### RECORDS
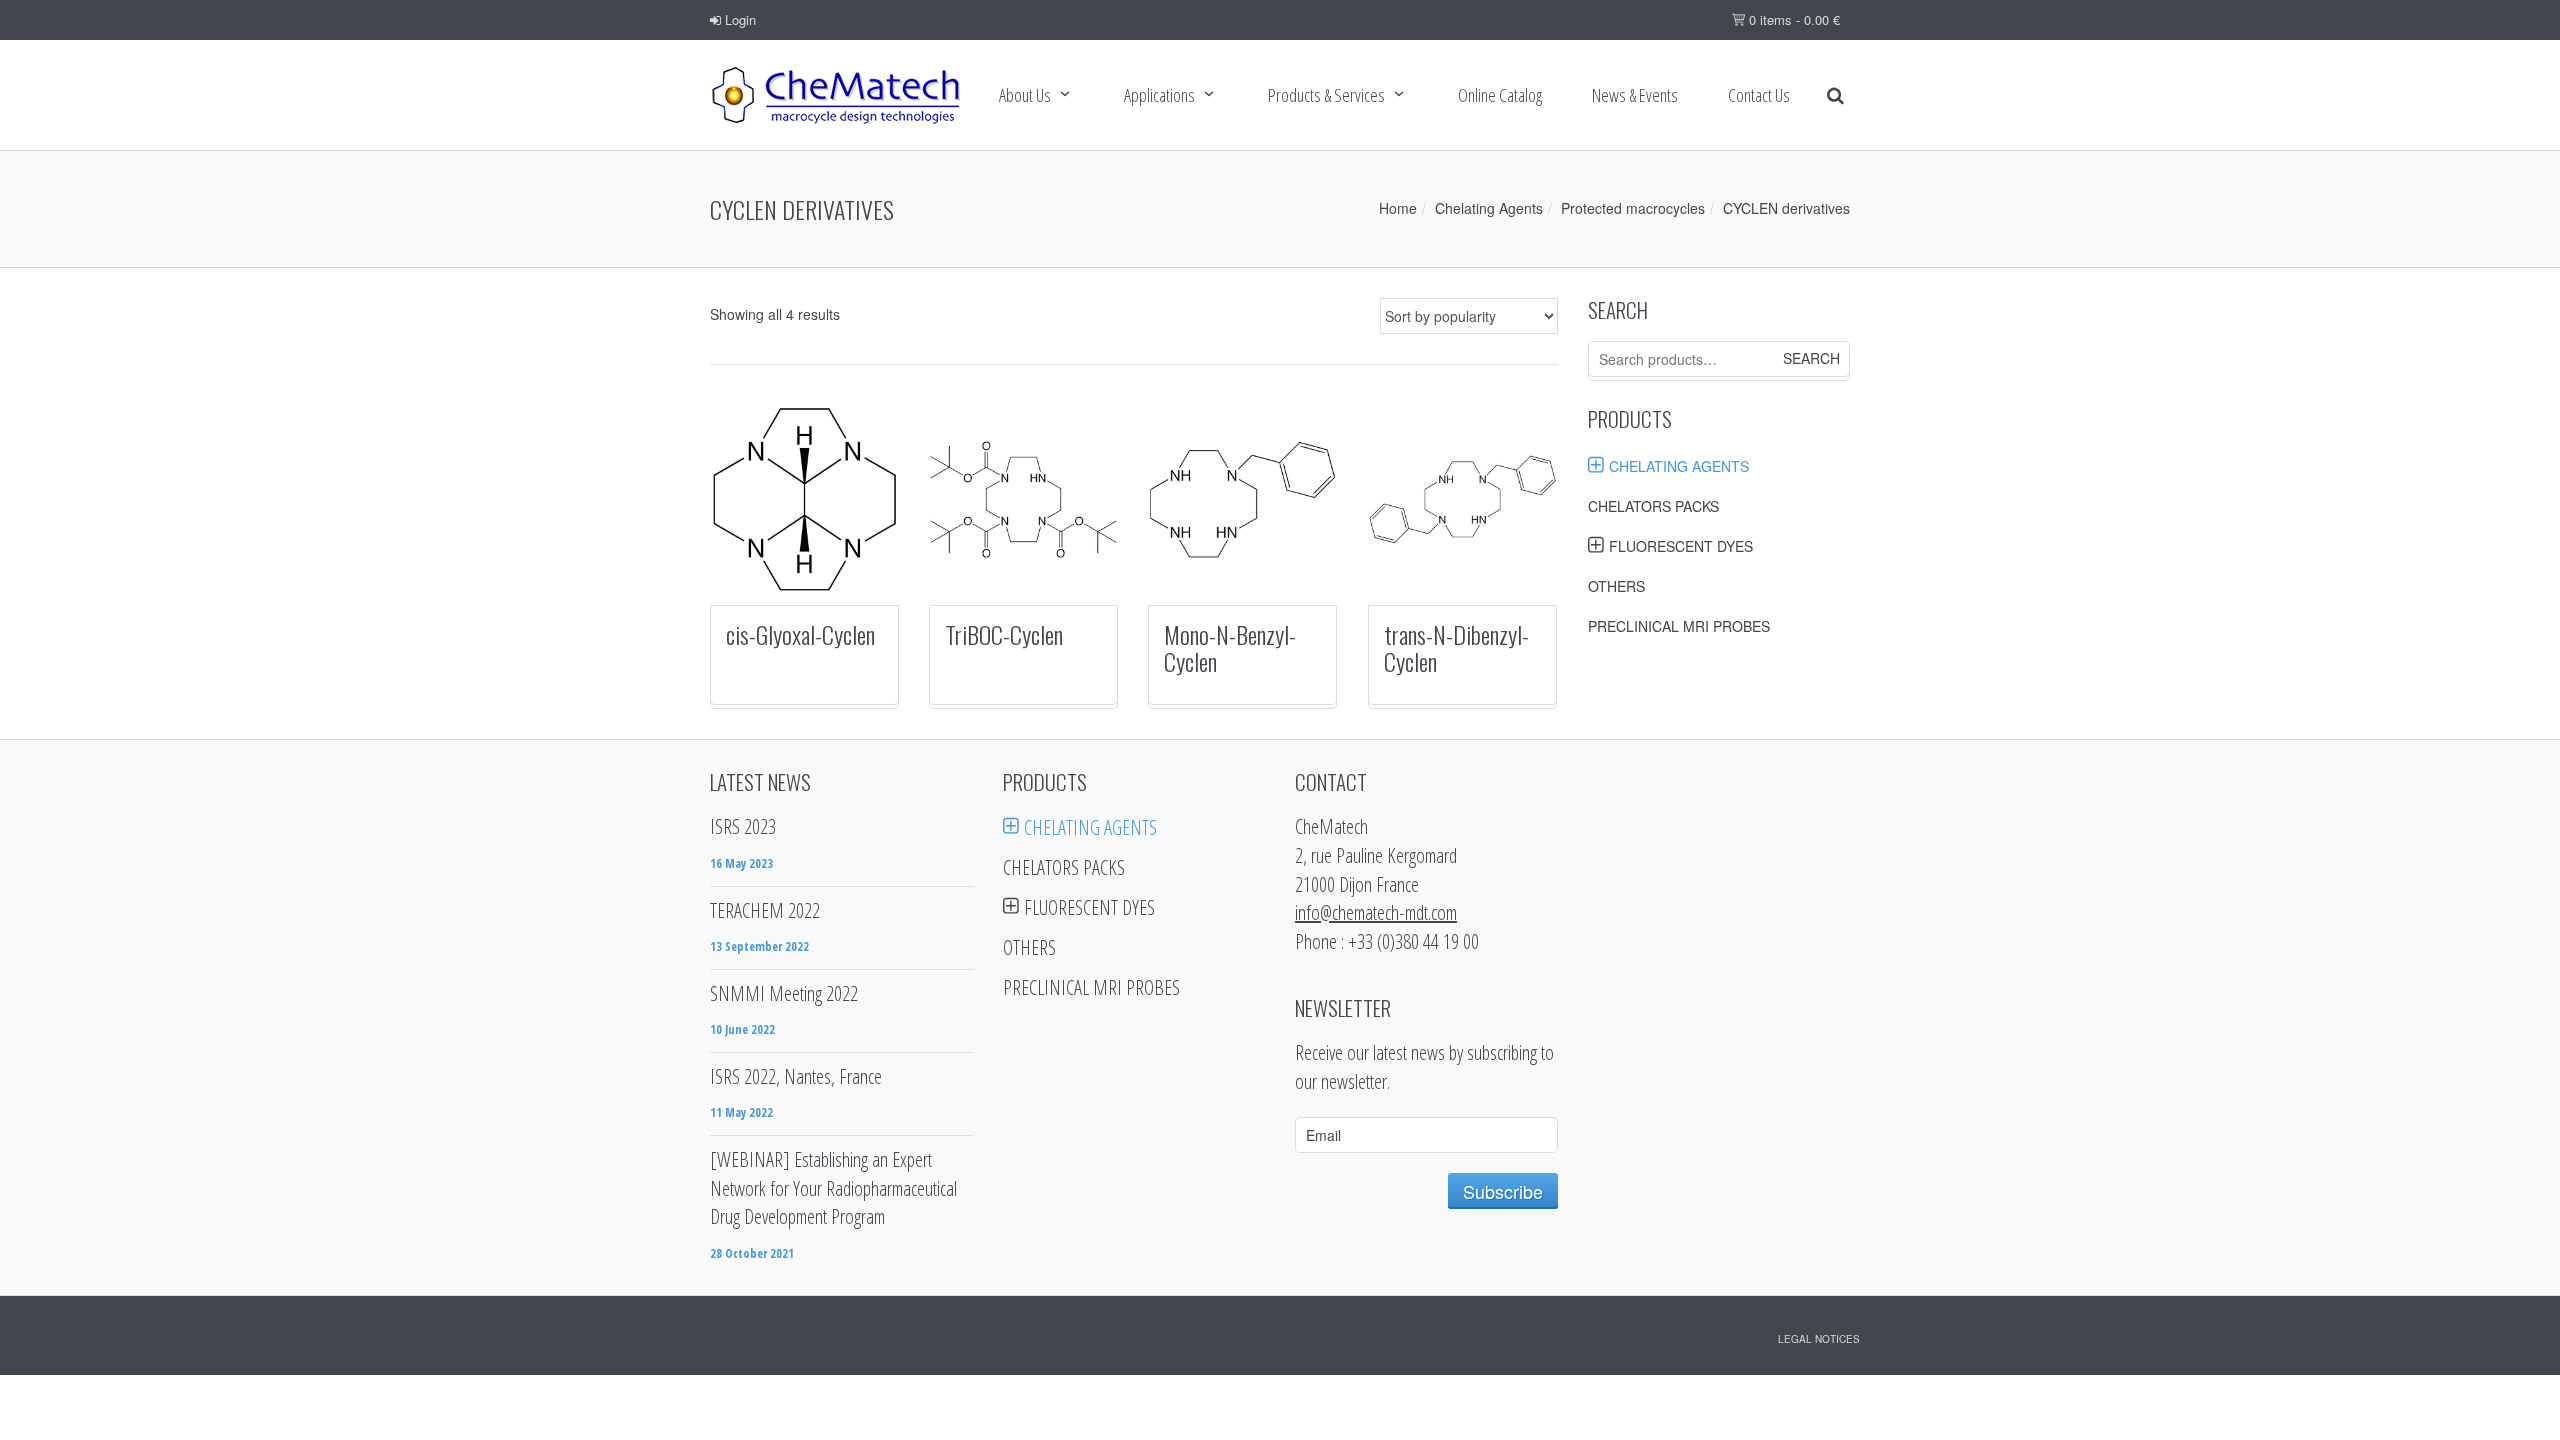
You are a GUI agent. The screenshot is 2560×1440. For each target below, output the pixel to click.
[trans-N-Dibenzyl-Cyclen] (1462, 499)
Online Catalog (1500, 95)
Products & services (1326, 95)
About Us (1025, 95)
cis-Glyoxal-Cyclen (800, 634)
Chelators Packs (1653, 506)
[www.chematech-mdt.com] (835, 95)
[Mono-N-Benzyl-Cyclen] (1242, 499)
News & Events (1635, 95)
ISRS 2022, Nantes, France (796, 1076)
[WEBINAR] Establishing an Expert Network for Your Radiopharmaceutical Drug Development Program (833, 1188)
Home (1398, 208)
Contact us (1759, 95)
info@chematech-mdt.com (1376, 912)
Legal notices (1819, 1339)
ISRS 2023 (743, 826)
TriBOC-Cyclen (1004, 634)
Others (1616, 586)
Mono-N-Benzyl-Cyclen (1230, 647)
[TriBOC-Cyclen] (1023, 499)
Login (738, 19)
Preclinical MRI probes (1679, 626)
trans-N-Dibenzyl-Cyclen (1456, 647)
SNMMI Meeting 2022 (784, 993)
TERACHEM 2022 (765, 910)
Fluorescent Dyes (1681, 546)
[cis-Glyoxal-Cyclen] (804, 499)
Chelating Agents (1489, 208)
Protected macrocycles (1633, 208)
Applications (1159, 95)
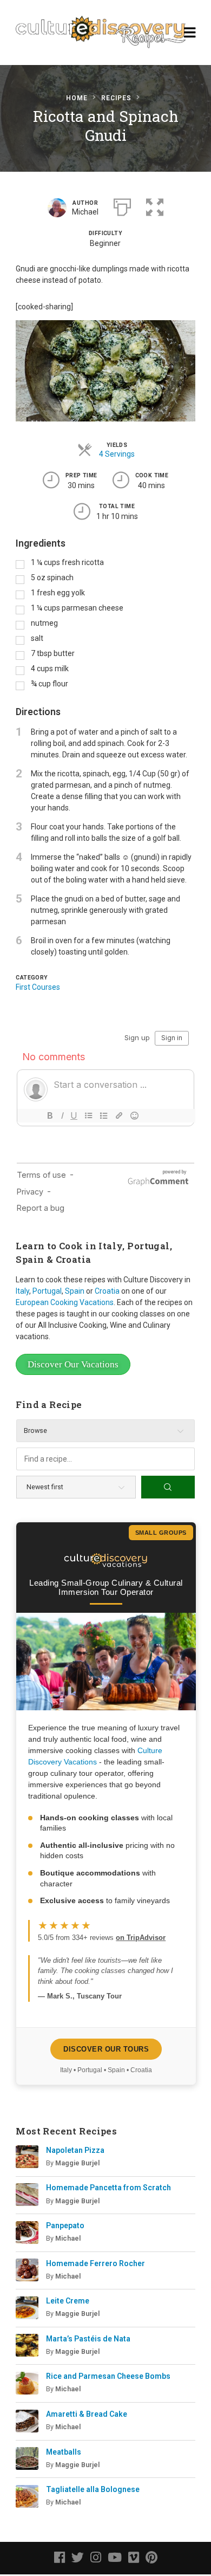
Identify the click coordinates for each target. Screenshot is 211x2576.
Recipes (116, 98)
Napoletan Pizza (75, 2150)
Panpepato (65, 2225)
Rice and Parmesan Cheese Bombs (108, 2376)
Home (77, 98)
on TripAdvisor (141, 1937)
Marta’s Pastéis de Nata (88, 2338)
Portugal (47, 1291)
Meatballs (63, 2452)
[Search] (168, 1487)
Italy (22, 1291)
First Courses (38, 987)
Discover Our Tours (106, 2049)
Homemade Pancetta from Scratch (108, 2187)
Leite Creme (67, 2300)
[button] (154, 205)
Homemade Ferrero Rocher (95, 2263)
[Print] (122, 205)
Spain (74, 1291)
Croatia (107, 1291)
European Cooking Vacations (65, 1302)
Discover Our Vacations (73, 1364)
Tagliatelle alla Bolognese (93, 2489)
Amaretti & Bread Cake (86, 2414)
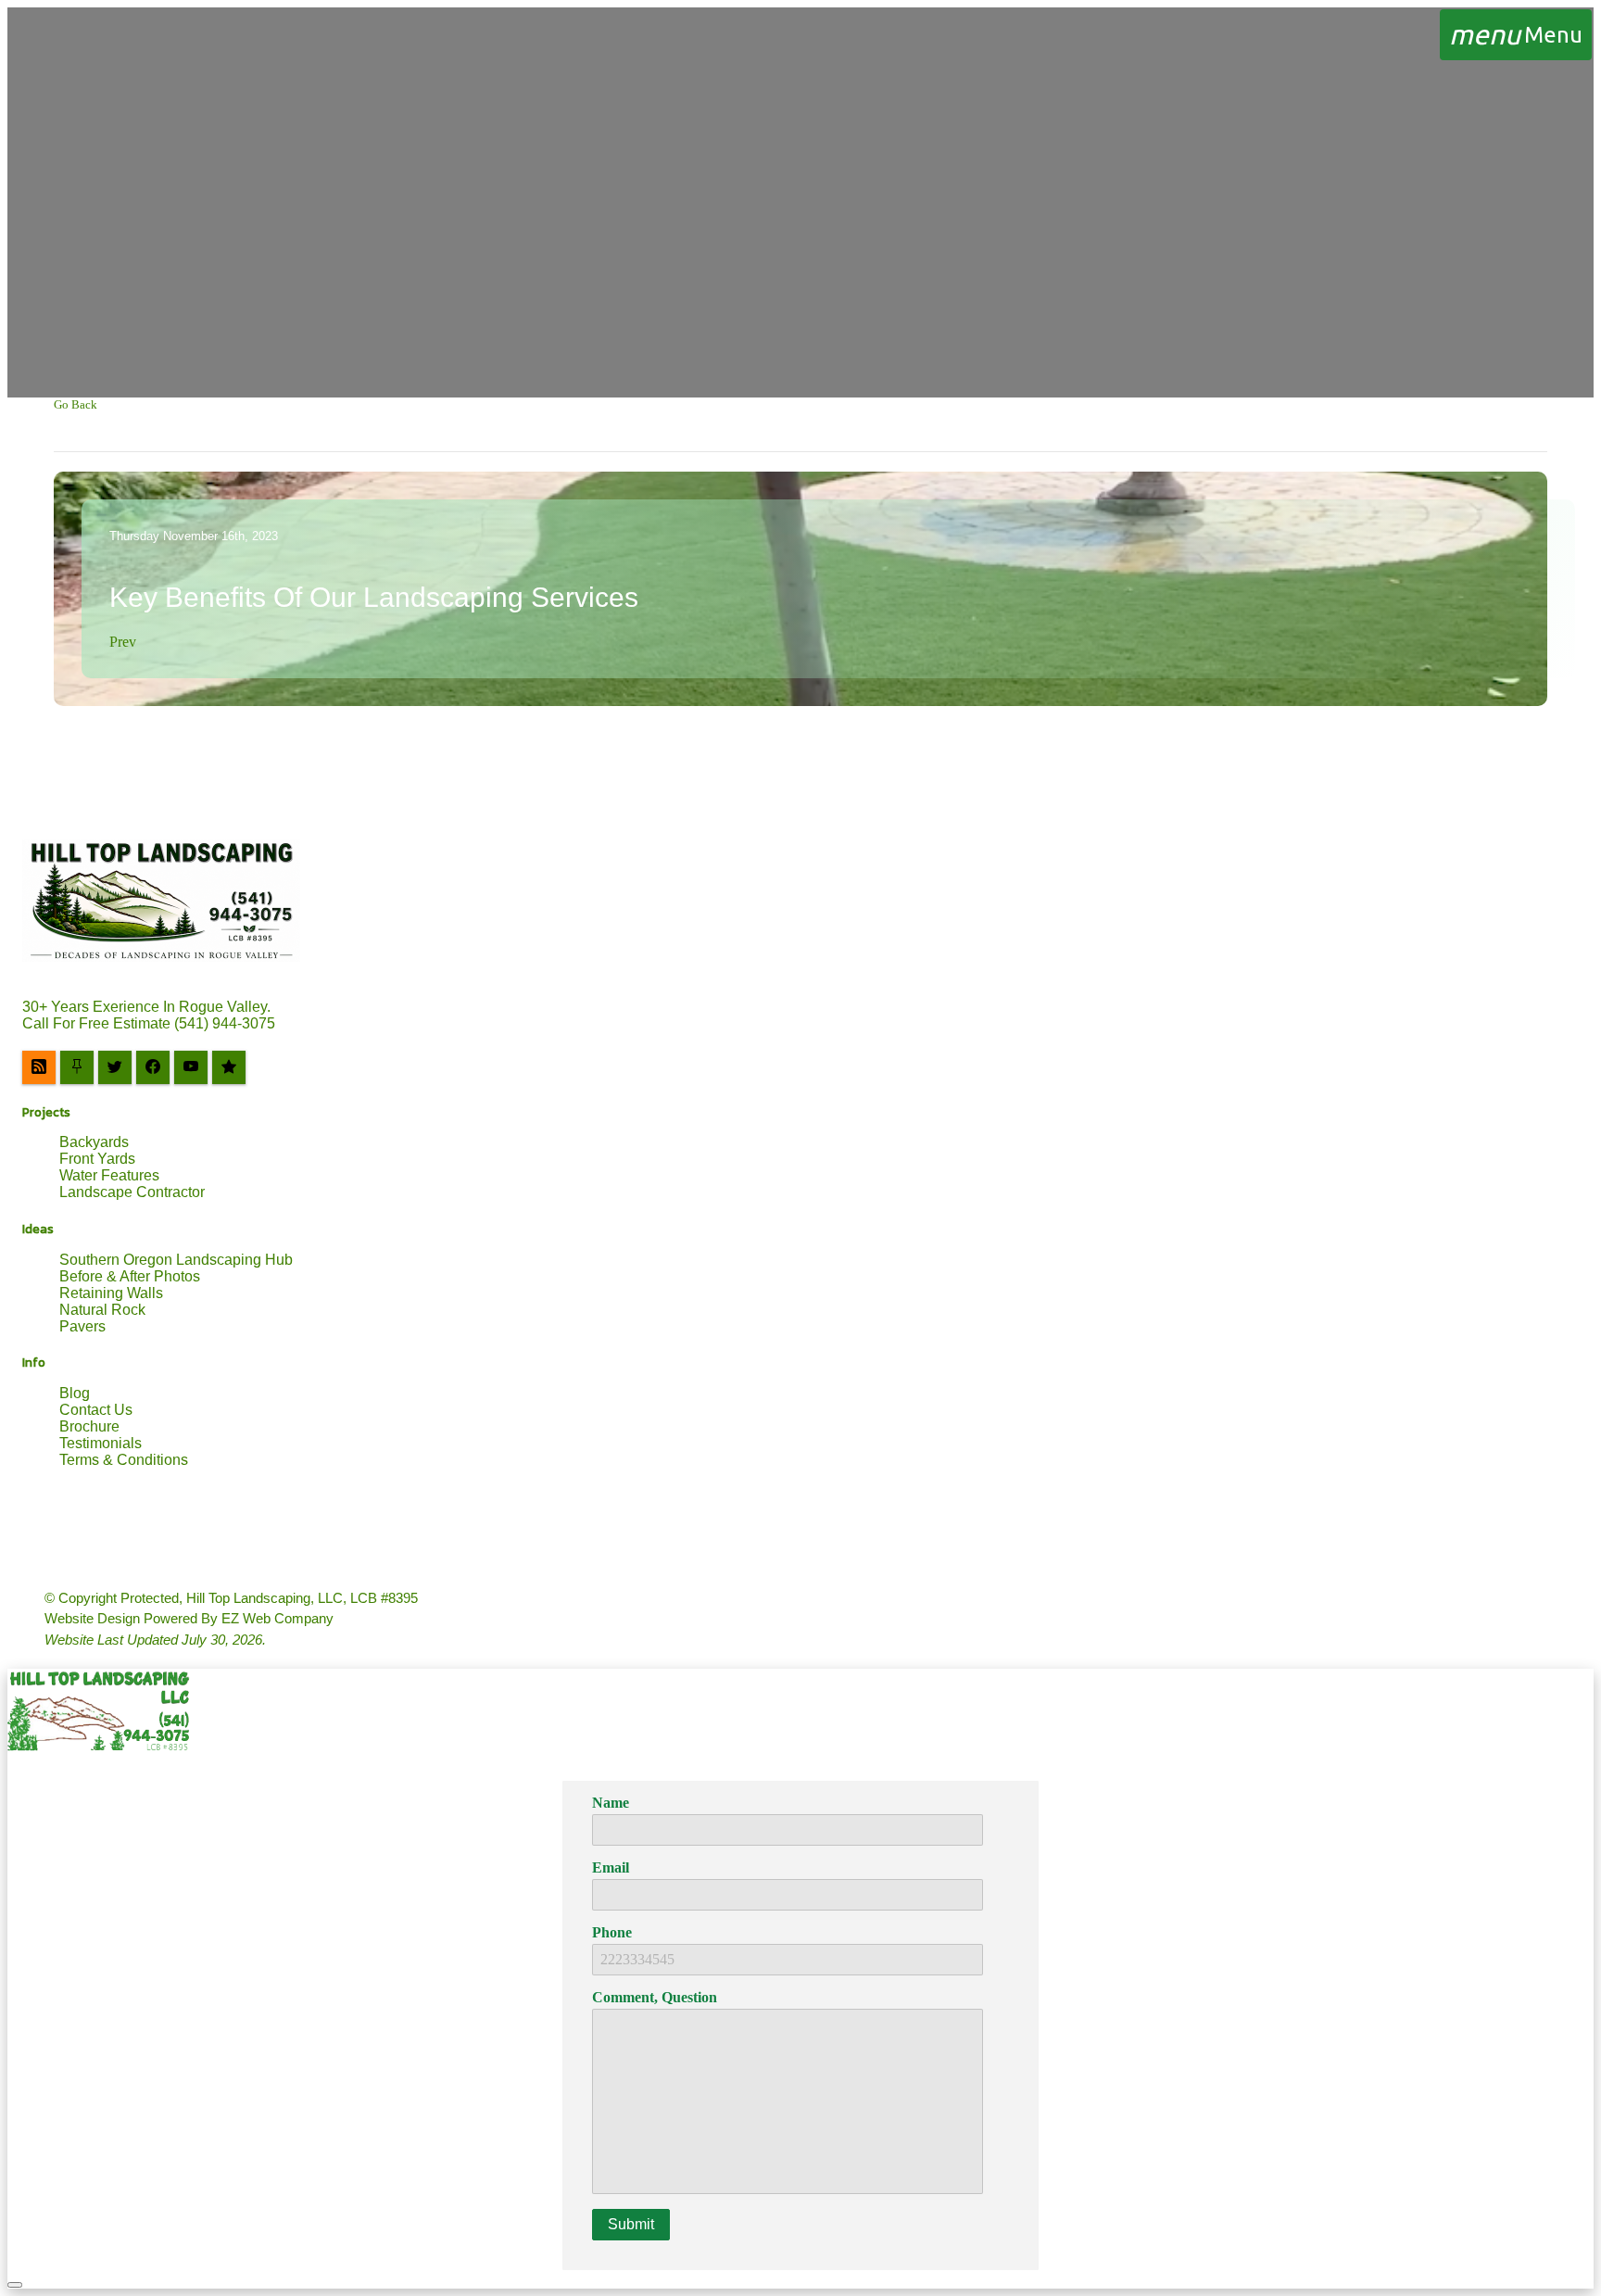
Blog (74, 1393)
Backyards (94, 1142)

### EXERCISE GOAL
When copying from the data above, print only the lines from the line containing "SNMMI Meeting 2022 (784, 993)" to the line containing "Croatia (107, 1291)", exactly, and leave the pictures out.

### RESPONSE BOX
SNMMI Meeting 2022 (784, 993)
TERACHEM 2022 (765, 910)
Fluorescent Dyes (1681, 546)
[cis-Glyoxal-Cyclen] (804, 499)
Chelating Agents (1489, 208)
Protected macrocycles (1633, 208)
Applications (1159, 95)
Identify the click coordinates for each target. Screenshot is 211x2576.
Recipes (116, 98)
Napoletan Pizza (75, 2150)
Panpepato (65, 2225)
Rice and Parmesan Cheese Bombs (108, 2376)
Home (77, 98)
on TripAdvisor (141, 1937)
Marta’s Pastéis de Nata (88, 2338)
Portugal (47, 1291)
Meatballs (63, 2452)
[Search] (168, 1487)
Italy (22, 1291)
First Courses (38, 987)
Discover Our Tours (106, 2049)
Homemade Pancetta from Scratch (108, 2187)
Leite Creme (67, 2300)
[button] (154, 205)
Homemade Ferrero Rocher (95, 2263)
[Print] (122, 205)
Spain (74, 1291)
Croatia (107, 1291)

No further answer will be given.